Went hysterical when I read about that poor dog.... when I saw that poor man describing how his wife let go of him, and he never saw her again... almost freaked out on my boss yesterday, "just because"...

I accidently flipped one of my weanling fillies trying to get a thorn out of her neck, I worried all night that I'd really hurt her (she's fine, naturally) and cried that night...

Where do I sign up?

Lucy
 
Oh, my...let me tell you, I don't watch much tv when hubby is gone on the road. Monday I became depressed...I thought gas prices...like that is something to cause depression, it got worse and worse until thursday when I finally was brave enough to turn on the tv and I cried like a baby.

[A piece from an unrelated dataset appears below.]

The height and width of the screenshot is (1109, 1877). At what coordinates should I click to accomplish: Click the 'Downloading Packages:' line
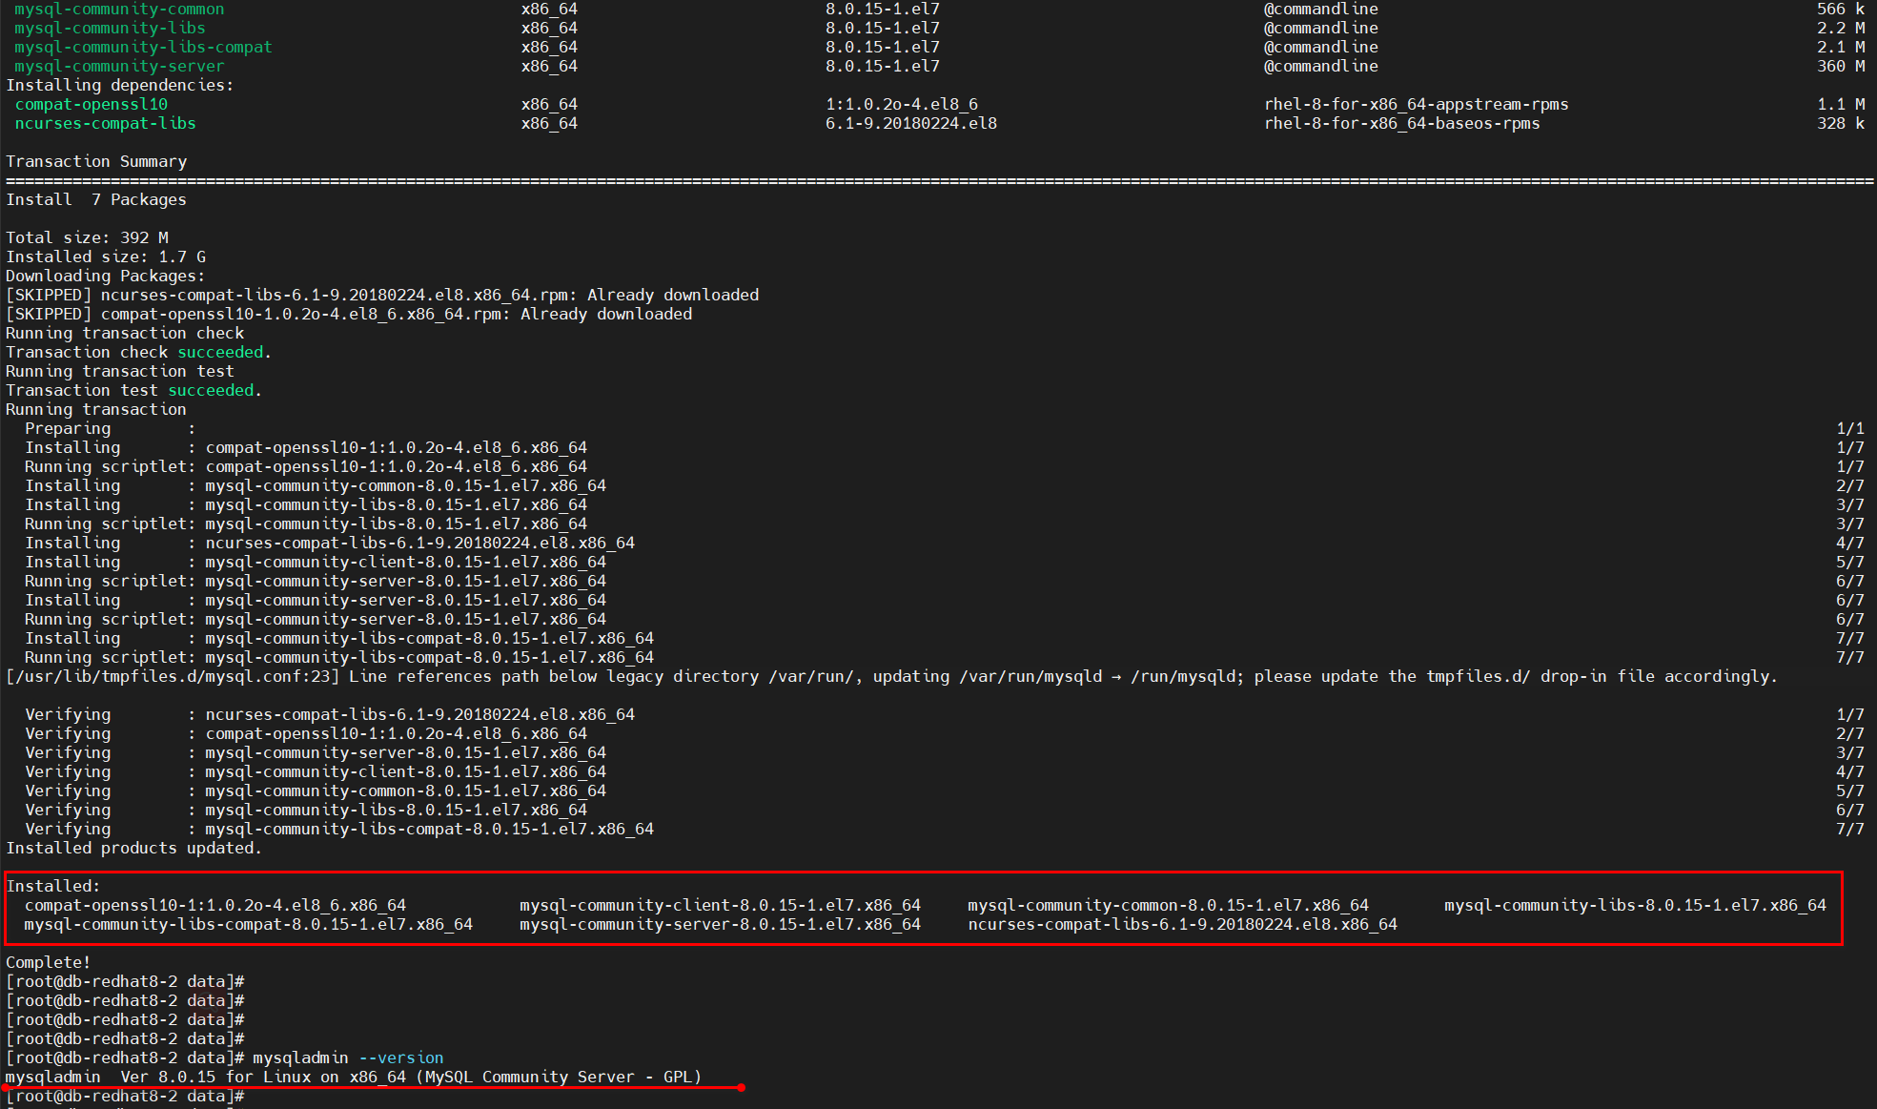coord(106,276)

I pray for those people when ever it crosses my mind, when I am cursing the gas price, I stop and Thank God, I have a car to fill.

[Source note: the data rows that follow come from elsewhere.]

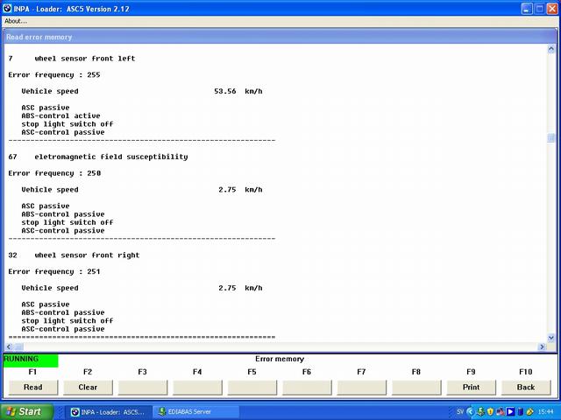Expand hidden system tray icons
This screenshot has height=420, width=561.
tap(472, 411)
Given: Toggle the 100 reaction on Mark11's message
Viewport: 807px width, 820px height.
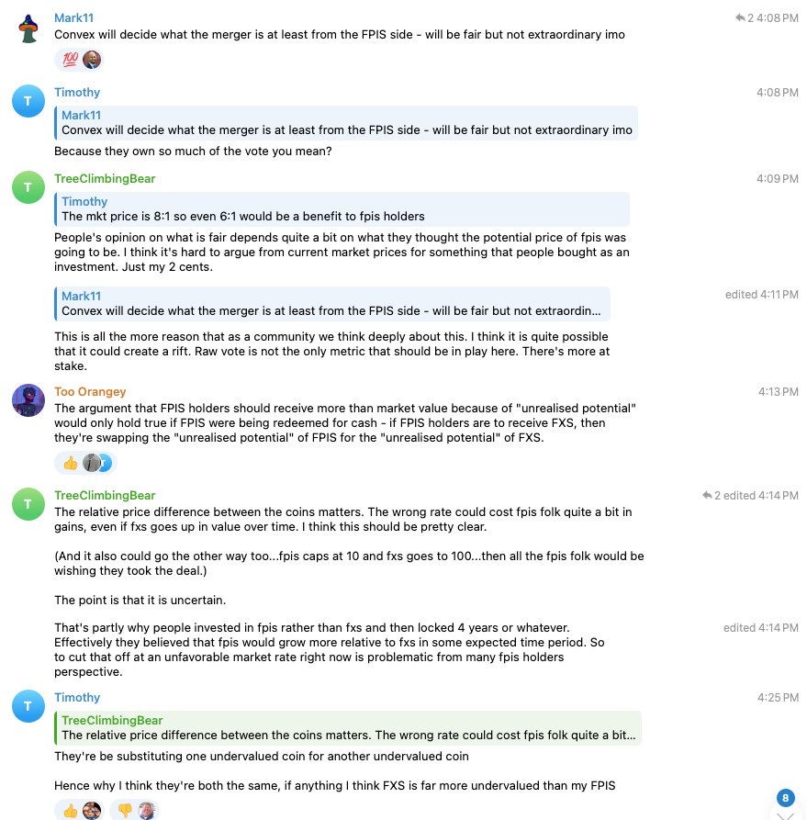Looking at the screenshot, I should [80, 61].
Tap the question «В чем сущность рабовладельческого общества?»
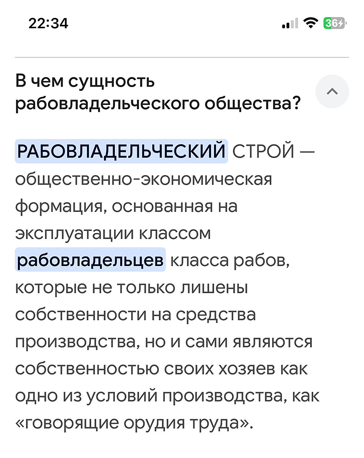 [x=157, y=92]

I had this same reaction on 9-11, but that day I watched it live as it happened the second time. It was like a dark cloud over me for a long time.

Now, All that being said, you can't tell me that our children who are more sensitive than we, do not understand the violence they see on TV! Just a little thought.
 
I don't have the gift that Bonnie and some others have on this forum, and this week that is a blessing. I don't envy you; I imagine that 'input' (is that the right word?) is overwhelming.

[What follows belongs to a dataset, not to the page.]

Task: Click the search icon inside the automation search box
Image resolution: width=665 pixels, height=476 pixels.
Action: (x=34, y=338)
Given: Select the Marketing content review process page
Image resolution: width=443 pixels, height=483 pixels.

Hubby and I have both been feeling helpless and heartbroken. He's been asking me several times every day if the Bradford's minis have been rescued yet. He woke up yesterday saying that he was exhausted, he'd been having dreams all night about wading through water and rescuing people. I've been afraid to let my animals out of my sight, and have spent so much time hugging and kissing on them, and just thanking God that I live in Idaho, where the worst mother nature seems to give us is drought (knocking wood).

I hope all of you with the gift find some comfort and peace. I do believe that for every sad and dark moment, we are given moments of great joy. Though life may feel desperate right now, I know happiness will come again for you all.
 
Bonnie,

I hope this validates what I told you privately. Many of what others posted, I too have experienced. And "Neva'" even wrote practically the same things I said before.......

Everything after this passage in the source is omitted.